Oleh: Adib Gusti Arigoh
Halo Sobat Selaras!
Pembuktian dalam perkara perdata memiliki karakteristik tersendiri, terutama pada alat buktinya. Alat bukti tersebut diatur dalam Kitab Undang-Undang Hukum Perdata (“KUHPer”), tepatnya pada buku keempat tentang pembuktian dan kedaluarsa.
Lalu, bagaimana pembuktian dalam perkara perdata? Yuk, mari kita bahas!
Baca juga: Delik Aduan Relatif Dan Delik Aduan Absolut.
1. Pembuktian
Dalam perkara perdata, KUHPer tidak memberikan pengertian tersurat terhadap pembuktian, namun hanya menjelaskan beban pembuktian dan alat bukti yang digunakan dalam pembuktian di persidangan.
Pembuktian adalah proses, cara, usaha yang menunjukan benar atau salahnya suatu hal. Menurut R.Subekti, pembuktian diartikan sebagai cara meyakinkan Hakim tentang kebenaran dalil-dalil yang dikemukakan dalam suatu perkara.
Dalam hal beban pembuktian pada umumnya kedua belah pihak yang berperkara yakni tergugat dan penggugat berada dalam keadaan yang sama. Hal ini berarti penggugat mempunyai hak untuk mendalilkan sesuatu bahwa tergugat bersalah, dan tergugat juga mempunyai hak untuk membantah dalil tersebut. Ketentuan tersebut diatur dalam Pasal 1865 KUHPer.

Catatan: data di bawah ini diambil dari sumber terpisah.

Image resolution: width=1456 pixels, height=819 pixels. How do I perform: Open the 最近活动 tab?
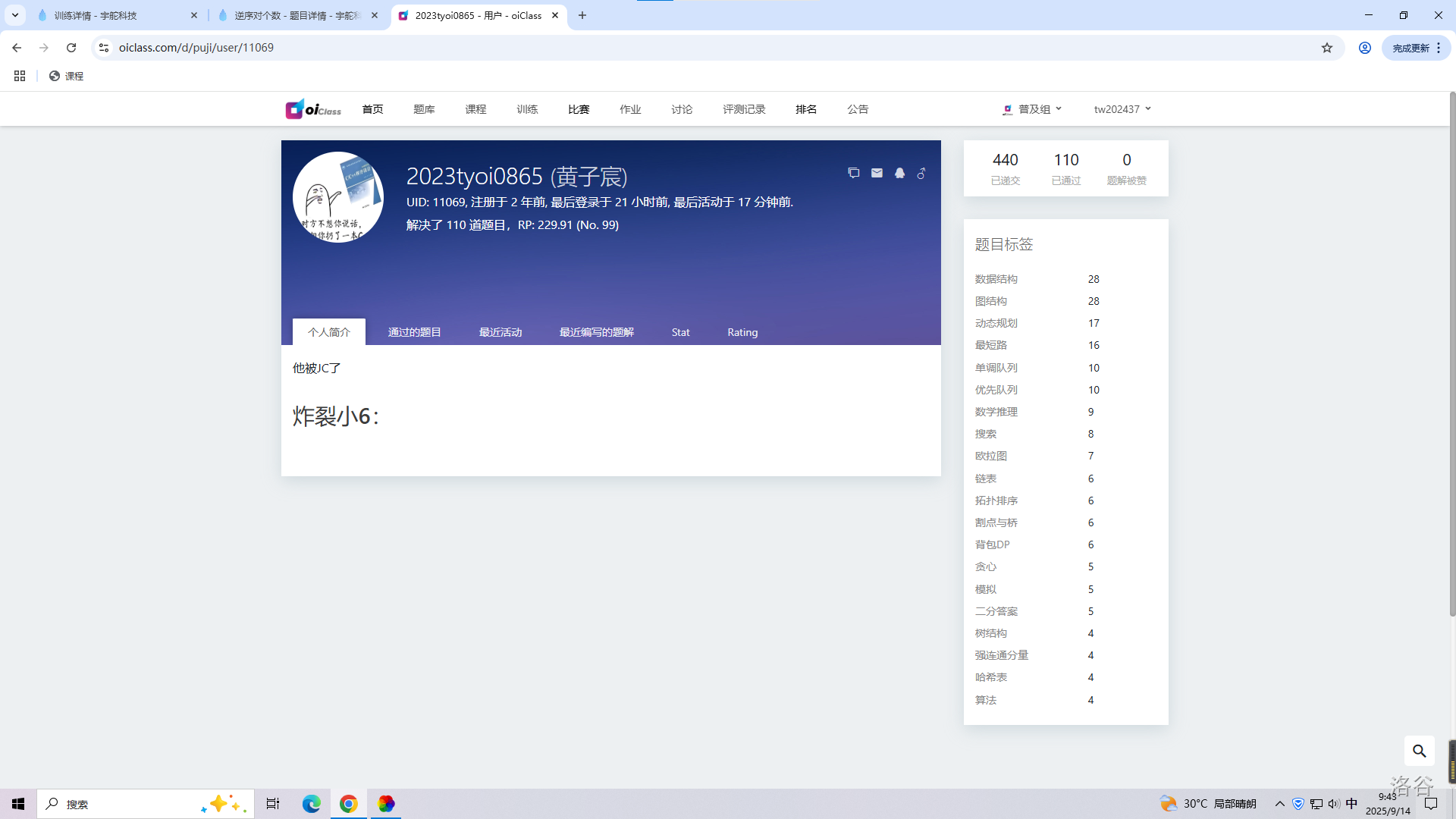[x=500, y=332]
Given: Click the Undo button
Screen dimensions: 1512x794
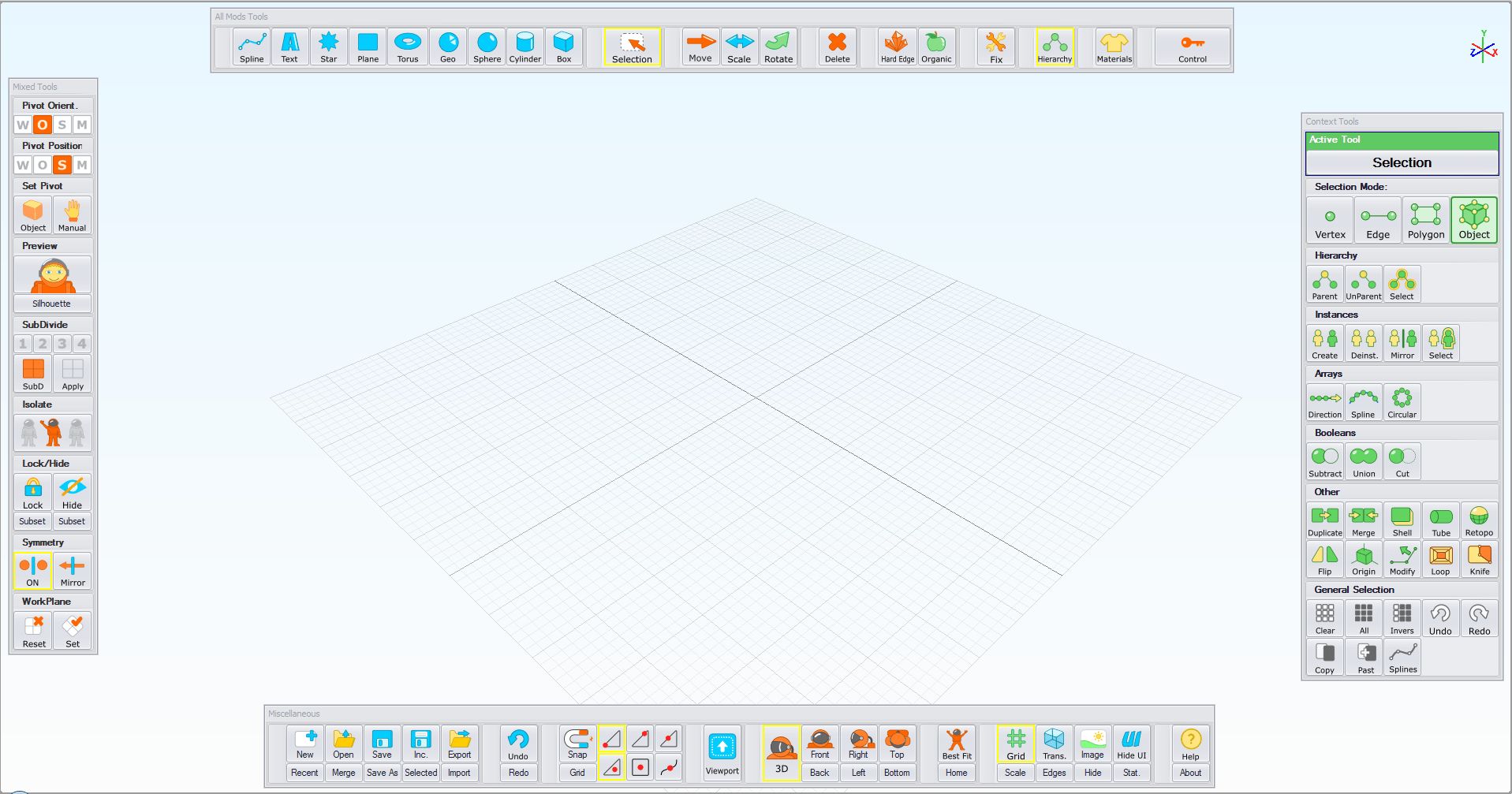Looking at the screenshot, I should (518, 743).
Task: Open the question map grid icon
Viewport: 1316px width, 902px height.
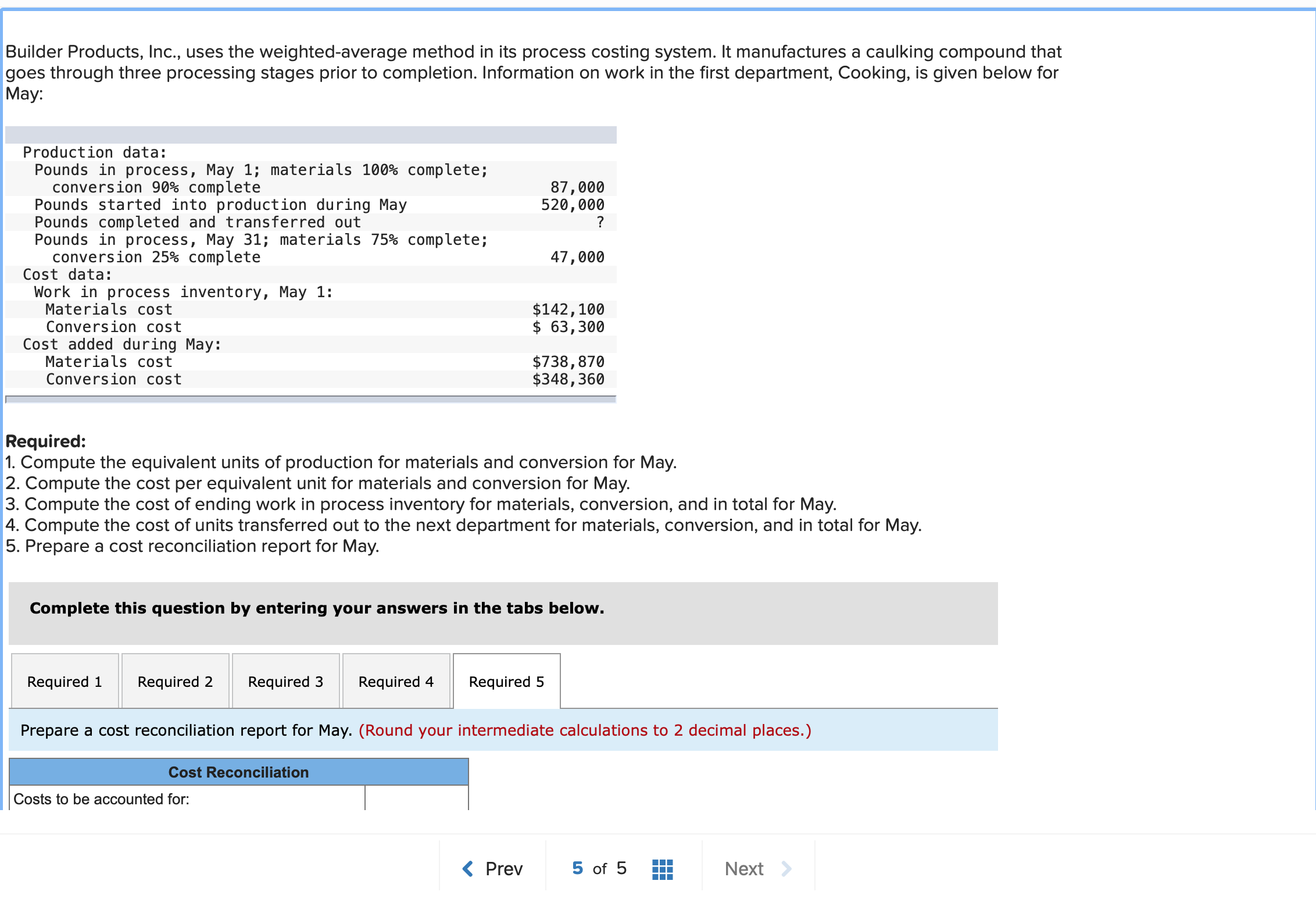Action: [662, 868]
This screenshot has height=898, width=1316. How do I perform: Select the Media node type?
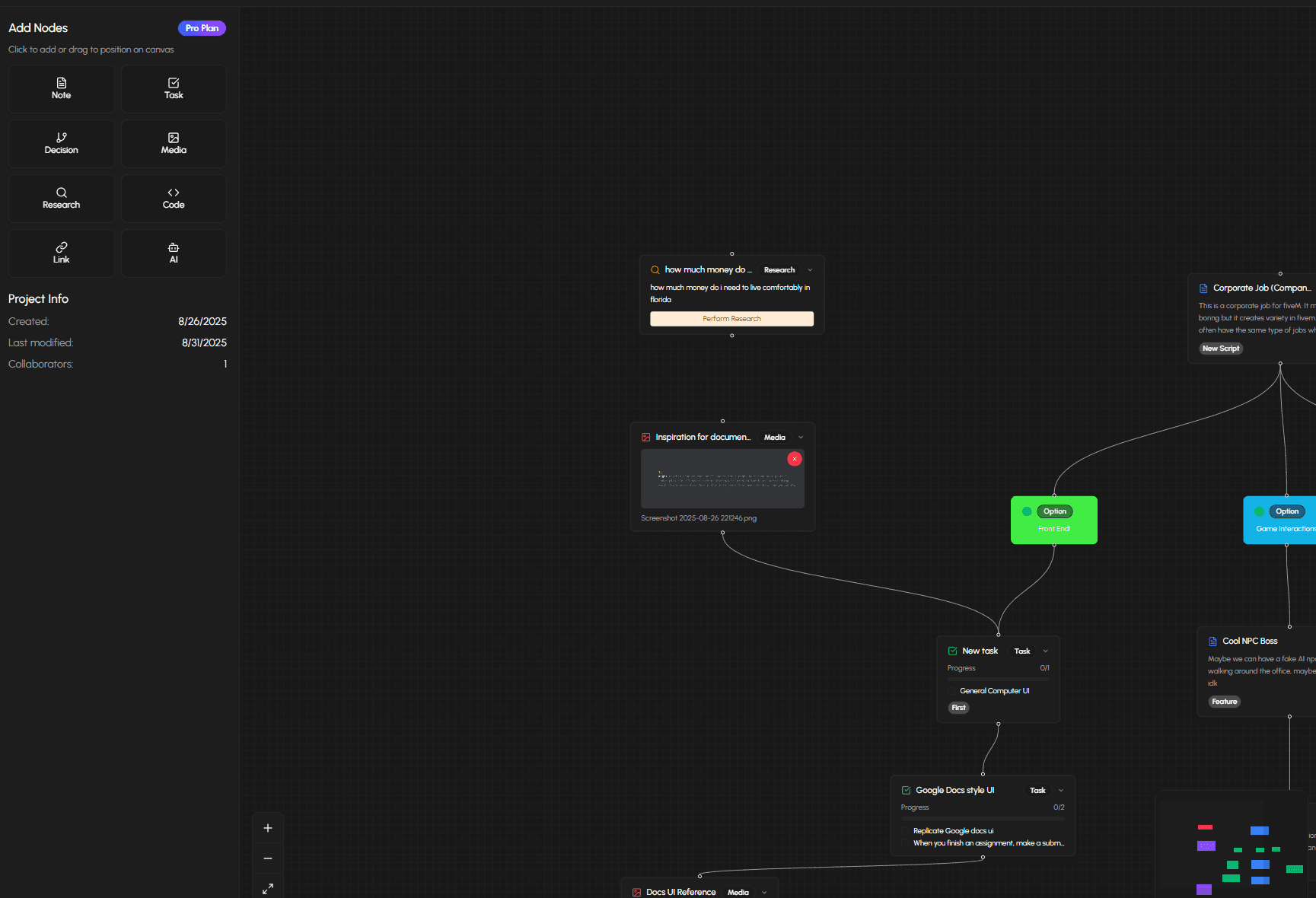174,143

Dalam membuktikan sesuatu kepada hakim, para penggugat harus mendasarkan pada alat bukti. Lalu apa itu alat bukti?
2. Alat Bukti
Alat bukti diartikan sebagai hal atau suatu benda yang digunakan dalam pembuktian dalam suatu perkara. Dengan kata lain, alat bukti adalah alat yang digunakan dari hak-pihak yang berpekara untuk meyakinkan hakim di persidangan. Nah, alat bukti ini menjadi indikator yang digunakan hakim dalam memutus perkara.

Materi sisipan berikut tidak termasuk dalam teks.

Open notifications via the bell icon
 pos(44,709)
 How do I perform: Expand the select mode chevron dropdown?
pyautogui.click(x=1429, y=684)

DalamPasals 1866 KUHPer, pembuktian perkara perdata terdapat 5 alat yang ditetapkan sebagai alat bukti yakni.
a. Bukti Tertulis
Bukti tertulis atau surat secara keseluruhan pengaturannya terdapat dalam Pasal 1867-1894 KUHper merupakan alat bukti yang utama dalam perkara perdata, karena sarana yang paling memudahkan untuk membuktikan telah terjadinya perbuatan hukum keperdataan adalah melalui bukti secara tertulis.

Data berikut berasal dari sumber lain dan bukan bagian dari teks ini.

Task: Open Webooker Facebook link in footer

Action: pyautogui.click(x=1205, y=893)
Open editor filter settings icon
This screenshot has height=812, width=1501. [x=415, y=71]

Menurut Pasal 1867 KUHPer, dalam hal pembuktian perkara perdata, bukti tertulis yang dapat digunakan terbagi menjadi dua, yakni:
- Akta otentik
Akta otentik adalah suatu akta yang dibuat dalam bentuk yang ditentukan oleh ketentuan baku (undang-undang). Akta otentik harus dibuat oleh atau dihadapan pejabat yang berwenang seperti Notaris, Pegawai Catatan Sipil, dan Pegawai Pencatat Nikah. Contoh dari Akta otentik adalah sertipikat tanah, akta kelahiran. Sebagaimana yang disebutkan dalam Pasal 1868 KUHper yang berbunyi:
“Suatu akta otentik ialah suatu akta yang dibuat dalam bentuk yang ditentukan undang-undang oleh atau dihadapan pejaat umum yang berwenang untuk itu di tempat akta itu di dibuat.”
- Akta dibawah tangan
Sebaliknya, akta dibawah tangan adalah akta yang tidak dibuat berdasarkan bentuk yang telah ditentukan oleh undang-undang. Dalam pembuatannya hanya dihadapan para pihak terkait disertai tanda tangan tanpa perantara pejabat yang berwenang. Contoh akta dibawah tangan adalah kwitansi pembayaran.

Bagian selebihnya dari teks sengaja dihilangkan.